Tuesday, 20 September 2011

another de-satisfaction....

Back to this miserable place, again. There are more and more items on my desk, cupboard and even boxes on the floor.

My father fetched me back from Butterworth, with my mum. Felt sorry letting them helping me carry all my things to fifth floor, where I live, and there are lots of things.

Now my life is more comfortable with my laptop here. Just, I still miss my toilet, miss my room, miss my bed, miss my table, miss my cupboard, miss my speakers, miss my air-cond.

Bought a broadband, which helped me to kill my time...

Classes starts... I don't think I could catch up on those courses.

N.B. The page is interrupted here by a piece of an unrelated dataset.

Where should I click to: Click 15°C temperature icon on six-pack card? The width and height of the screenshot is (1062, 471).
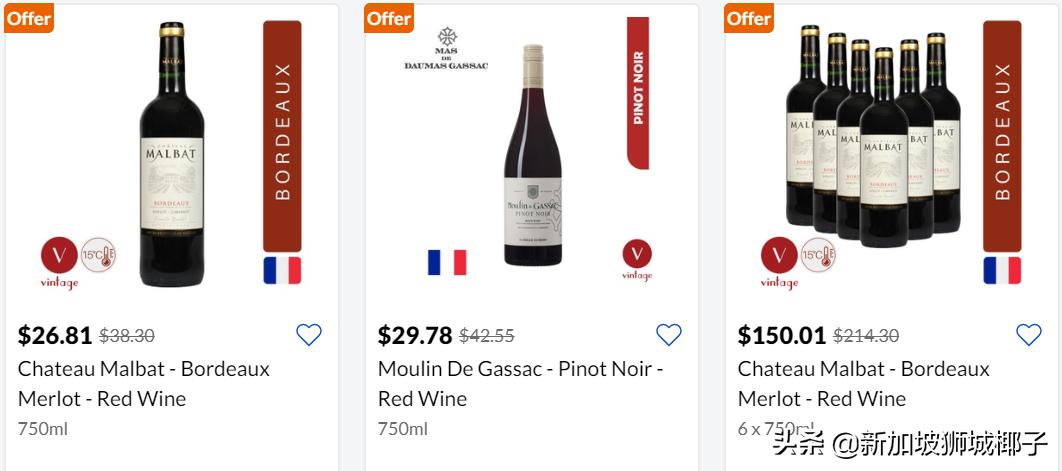pos(818,256)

I just need to re-allocate my time for better use.

Band practice for Convocation starts... Time-wasting... People doesn't appreciate the 3 hours even they are so bad prepared. Almost faint for their skills, punctuation, hearing, everything. I am not ego, but just...it's far far different from what I imagine off... I think I can even join the violin group. = =~ I was blamed for playing too loud...Am I? Uhh~ Whatever.... Just frustrated and disappointed.

My beloved farmer get a new tattoo again, at the back... Heard that he actually feel pain, but why does him do so? = = Hmm............. I like Junsu more...(*3*)

Not going back so soon, so...... *sigh*

Just have a nice day everyone.

Enjoy life.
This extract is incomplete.